+++ Source extract +++

The Pilotomics project aims to design, develop and implement a pilot, building block approach to support the data storage, management and compute processes involved in a range of 'Omics' disciplines.
The limited provision of large, medium performance storage and the automation of workflows (e.g. genomics pipelines) are inhibiting factors in the use of HPC by communities such as Bioinformatics researchers. In many instances, these researchers simply wish to use HPC as a tool and are not experts in computing techniques. Therefore, the lack of training and associated documentation is also a factor in the limited uptake of advanced research computing by these communities.
Working with Dr Tom Connor (School of Biosciences), ARCCA and the University’s Portfolio Management and IT Services helped to develop a successful bid to the Biosciences Research Infrastructure Fund process to implement a pilot solution, Pilotomics. The project provides researchers with access to high volumes of data storage on our supercomputer to solve problems from analysing data from gene sequencers, to hosting scanned images for crowd source cataloguing.
Research approach and aims
This collaborative project involves specifying and purchasing distributed data storage systems, the implementation of control and user interface software, the provision of a long-term archiving solution, and developing training in the use of the pilot system. Although one of the key aims of the project is meeting severe deficiencies that already exist in provision now, we intend to use the formation and operation of the system as a mechanism for defining data use case scenarios within the Health and Life Sciences communities at Cardiff University.
This has generated user and system administrator experience that informed the University-wide reviews of data storage requirements, as well as developing and promoting best practice amongst academic staff for data management.

+++ Data excerpt +++

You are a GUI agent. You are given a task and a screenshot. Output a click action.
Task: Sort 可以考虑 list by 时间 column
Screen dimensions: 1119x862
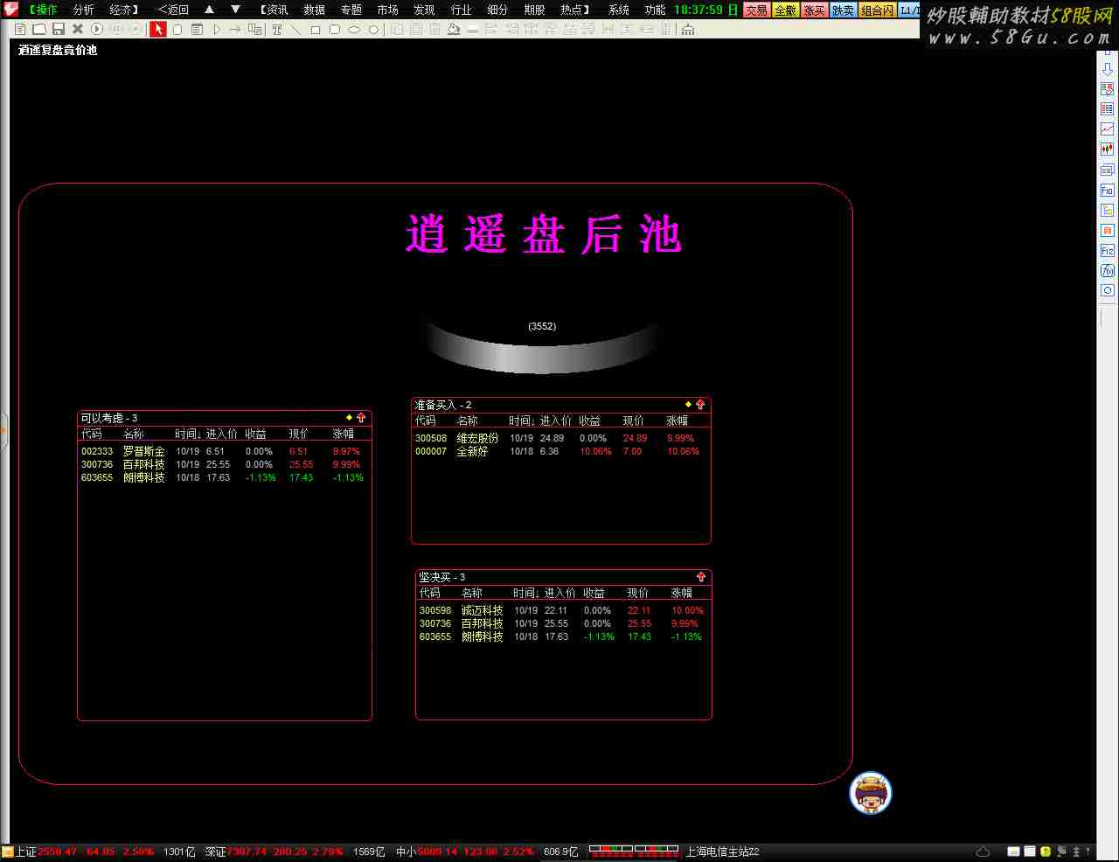[x=187, y=434]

+++

Problems to work on
#1 According to the Pilotomics description, to which fund was the successful bid made?
#2 Say whether each statement agrees with the Pilotomics description, and quote the words that decide it.
(a) Dr Tom Connor of the School of Biosciences was involved in developing the bid.
(b) The project leaves out any long-term archiving solution.
(c) The researchers who wish to use HPC as a tool are described as experts in computing techniques.

Exercise solutions
#1 The Biosciences Research Infrastructure Fund.

#2
(a) Yes: "Working with Dr Tom Connor (School of Biosciences)"
(b) No: "the provision of a long-term archiving solution"
(c) No: "are not experts in computing techniques"